The Department of Justice's latest indictment is revealing another secret that Americans don't know: immigrant entrepreneurs in the high-tech staffing industry promise high-tech jobs to foreign citizens from their home country. The problem? They don't have any jobs for them.
Here's how it works. Small temp staffing agencies lie on government documents that they have jobs. This is visa fraud. The foreign citizens are warehoused in company owned guest houses and forced to find work themselves. Often these companies band together to sell these foreign citizens as temp workers or horse-trade them amongst themselves.

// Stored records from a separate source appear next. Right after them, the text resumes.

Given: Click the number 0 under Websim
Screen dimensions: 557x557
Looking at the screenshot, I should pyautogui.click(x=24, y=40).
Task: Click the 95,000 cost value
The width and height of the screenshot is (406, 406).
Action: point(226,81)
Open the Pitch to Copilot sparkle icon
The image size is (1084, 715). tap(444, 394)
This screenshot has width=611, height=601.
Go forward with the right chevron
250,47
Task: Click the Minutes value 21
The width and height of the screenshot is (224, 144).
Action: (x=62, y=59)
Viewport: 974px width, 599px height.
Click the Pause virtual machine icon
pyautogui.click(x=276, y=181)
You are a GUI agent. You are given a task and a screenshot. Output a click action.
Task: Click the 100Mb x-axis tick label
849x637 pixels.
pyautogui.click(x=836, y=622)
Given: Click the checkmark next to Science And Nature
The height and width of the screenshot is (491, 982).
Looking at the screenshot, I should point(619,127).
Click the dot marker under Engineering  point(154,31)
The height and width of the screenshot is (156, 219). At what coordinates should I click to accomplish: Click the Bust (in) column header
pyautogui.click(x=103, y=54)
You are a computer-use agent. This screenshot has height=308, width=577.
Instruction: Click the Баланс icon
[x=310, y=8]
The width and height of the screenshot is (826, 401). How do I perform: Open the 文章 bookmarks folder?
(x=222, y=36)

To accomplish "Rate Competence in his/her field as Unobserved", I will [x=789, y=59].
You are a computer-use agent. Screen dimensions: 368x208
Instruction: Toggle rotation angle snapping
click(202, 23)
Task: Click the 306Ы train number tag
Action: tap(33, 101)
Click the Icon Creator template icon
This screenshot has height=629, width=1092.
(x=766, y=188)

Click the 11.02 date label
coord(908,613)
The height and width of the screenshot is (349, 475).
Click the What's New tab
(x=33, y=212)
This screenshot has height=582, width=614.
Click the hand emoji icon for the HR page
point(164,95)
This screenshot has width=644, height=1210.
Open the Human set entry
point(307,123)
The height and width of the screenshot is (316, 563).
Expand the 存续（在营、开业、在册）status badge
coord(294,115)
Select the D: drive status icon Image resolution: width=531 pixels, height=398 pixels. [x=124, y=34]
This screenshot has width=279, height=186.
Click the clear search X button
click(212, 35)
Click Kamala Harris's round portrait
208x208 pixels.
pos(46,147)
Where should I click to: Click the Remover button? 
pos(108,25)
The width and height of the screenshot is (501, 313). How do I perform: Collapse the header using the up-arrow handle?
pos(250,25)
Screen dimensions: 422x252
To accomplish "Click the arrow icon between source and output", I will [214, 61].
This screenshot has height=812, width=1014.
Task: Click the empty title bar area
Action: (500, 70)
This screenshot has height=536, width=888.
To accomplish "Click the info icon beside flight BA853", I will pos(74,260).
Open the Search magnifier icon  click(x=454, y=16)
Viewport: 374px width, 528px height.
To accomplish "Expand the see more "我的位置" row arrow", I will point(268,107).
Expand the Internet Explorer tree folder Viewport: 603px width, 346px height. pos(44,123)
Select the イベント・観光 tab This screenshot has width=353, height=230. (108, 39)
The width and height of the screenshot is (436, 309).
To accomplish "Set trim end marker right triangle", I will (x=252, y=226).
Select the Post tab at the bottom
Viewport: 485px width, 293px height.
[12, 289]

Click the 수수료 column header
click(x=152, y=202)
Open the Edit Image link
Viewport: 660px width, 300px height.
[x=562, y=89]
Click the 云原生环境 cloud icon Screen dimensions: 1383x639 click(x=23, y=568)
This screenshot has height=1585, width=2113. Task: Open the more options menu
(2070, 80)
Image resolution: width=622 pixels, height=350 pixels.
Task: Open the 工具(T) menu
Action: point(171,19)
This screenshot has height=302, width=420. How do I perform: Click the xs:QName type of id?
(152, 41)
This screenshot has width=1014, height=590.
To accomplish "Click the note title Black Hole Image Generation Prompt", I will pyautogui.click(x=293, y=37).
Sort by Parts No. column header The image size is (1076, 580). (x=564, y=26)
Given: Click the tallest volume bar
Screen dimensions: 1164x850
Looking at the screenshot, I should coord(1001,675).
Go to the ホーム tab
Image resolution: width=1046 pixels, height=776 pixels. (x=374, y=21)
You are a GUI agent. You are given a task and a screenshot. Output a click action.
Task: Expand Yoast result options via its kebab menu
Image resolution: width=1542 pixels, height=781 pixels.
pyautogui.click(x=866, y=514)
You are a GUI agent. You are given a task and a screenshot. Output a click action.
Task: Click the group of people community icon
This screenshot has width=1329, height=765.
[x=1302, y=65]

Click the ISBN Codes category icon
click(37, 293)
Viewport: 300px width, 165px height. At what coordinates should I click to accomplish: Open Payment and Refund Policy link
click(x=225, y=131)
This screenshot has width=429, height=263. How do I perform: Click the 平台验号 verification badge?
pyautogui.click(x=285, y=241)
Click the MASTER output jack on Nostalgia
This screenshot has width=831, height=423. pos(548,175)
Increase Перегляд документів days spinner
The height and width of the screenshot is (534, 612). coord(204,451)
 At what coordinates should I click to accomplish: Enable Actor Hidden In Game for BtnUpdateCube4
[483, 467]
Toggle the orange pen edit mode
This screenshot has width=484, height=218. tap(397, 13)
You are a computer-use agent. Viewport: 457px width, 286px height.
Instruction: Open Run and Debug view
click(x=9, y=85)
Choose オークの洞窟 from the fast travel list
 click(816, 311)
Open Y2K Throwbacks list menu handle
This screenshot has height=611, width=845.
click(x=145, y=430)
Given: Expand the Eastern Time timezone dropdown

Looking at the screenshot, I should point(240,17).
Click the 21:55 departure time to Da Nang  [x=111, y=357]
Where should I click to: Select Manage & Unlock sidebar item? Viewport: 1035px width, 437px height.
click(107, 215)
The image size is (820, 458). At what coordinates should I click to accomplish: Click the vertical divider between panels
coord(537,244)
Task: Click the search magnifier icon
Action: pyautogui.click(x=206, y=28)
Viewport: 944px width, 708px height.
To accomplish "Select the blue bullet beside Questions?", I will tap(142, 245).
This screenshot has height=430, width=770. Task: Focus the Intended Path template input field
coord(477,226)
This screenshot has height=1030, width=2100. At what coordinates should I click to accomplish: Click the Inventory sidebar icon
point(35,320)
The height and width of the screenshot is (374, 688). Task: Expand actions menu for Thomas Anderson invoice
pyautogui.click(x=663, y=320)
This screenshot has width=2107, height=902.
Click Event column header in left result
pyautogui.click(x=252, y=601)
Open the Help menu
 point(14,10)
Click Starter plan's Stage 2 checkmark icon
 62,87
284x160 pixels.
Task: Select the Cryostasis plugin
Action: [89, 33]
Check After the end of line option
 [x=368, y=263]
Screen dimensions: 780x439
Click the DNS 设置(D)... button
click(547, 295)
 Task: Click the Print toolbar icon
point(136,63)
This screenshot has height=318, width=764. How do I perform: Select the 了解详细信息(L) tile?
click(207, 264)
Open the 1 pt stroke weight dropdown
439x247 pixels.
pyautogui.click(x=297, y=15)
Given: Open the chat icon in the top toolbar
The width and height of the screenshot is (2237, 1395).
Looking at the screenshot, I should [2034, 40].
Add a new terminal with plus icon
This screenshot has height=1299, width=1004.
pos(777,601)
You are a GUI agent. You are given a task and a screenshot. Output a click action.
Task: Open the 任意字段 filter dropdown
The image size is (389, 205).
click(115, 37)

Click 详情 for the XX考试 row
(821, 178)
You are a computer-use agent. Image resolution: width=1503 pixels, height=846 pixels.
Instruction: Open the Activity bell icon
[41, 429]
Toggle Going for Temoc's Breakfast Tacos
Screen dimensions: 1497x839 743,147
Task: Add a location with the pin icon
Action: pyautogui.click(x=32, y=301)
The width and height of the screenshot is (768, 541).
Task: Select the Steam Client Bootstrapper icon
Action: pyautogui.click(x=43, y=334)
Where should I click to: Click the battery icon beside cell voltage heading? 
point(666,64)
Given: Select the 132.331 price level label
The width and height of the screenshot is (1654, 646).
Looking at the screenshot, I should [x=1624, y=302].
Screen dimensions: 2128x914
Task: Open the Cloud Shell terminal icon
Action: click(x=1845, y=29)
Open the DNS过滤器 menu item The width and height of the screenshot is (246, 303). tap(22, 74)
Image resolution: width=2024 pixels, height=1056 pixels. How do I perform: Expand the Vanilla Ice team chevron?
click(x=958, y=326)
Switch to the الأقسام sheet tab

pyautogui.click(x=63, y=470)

Does it sound like human trafficking to you?
Only changing the corporate recruiting and hiring policies across the temp staffing industry will stop this. These traffickers need:
- a guarantee these companies aren't required to seek local talent first
- a guarantee these companies can post discriminatory job ads targeted to foreign nationals
- a guarantee these companies won't be monitored, audited or punished by federal authorities.
The H1-b & L-1 Reform Act, co-sponsored by Senators Grassley (R-IA) and Brown (D-OH), will remove these guarantees. In addition, the bill will prohibit temp staffing companies from using the program.
Have you endorsed the bill yet?
United States Attorney Melinda Haag
Northern District of California
FOR IMMEDIATE RELEASE March 29, 2013
CUPERTINO BUSINESSMAN CHARGED WITH HIGH-TECH WORKER VISA FRAUD
SAN JOSE, CA - A Cupertino businessman made his initial appearance in federal court yesterday after being charged with 19 counts of Visa Fraud, U.S. Attorney Melinda Haag announced.
According to an indictment filed on March 27, 2013, Balarkishan Patwardhan made false statements in visa petitions for 19 applicants, in violation of Title 18, United States Code, Section 1546(a).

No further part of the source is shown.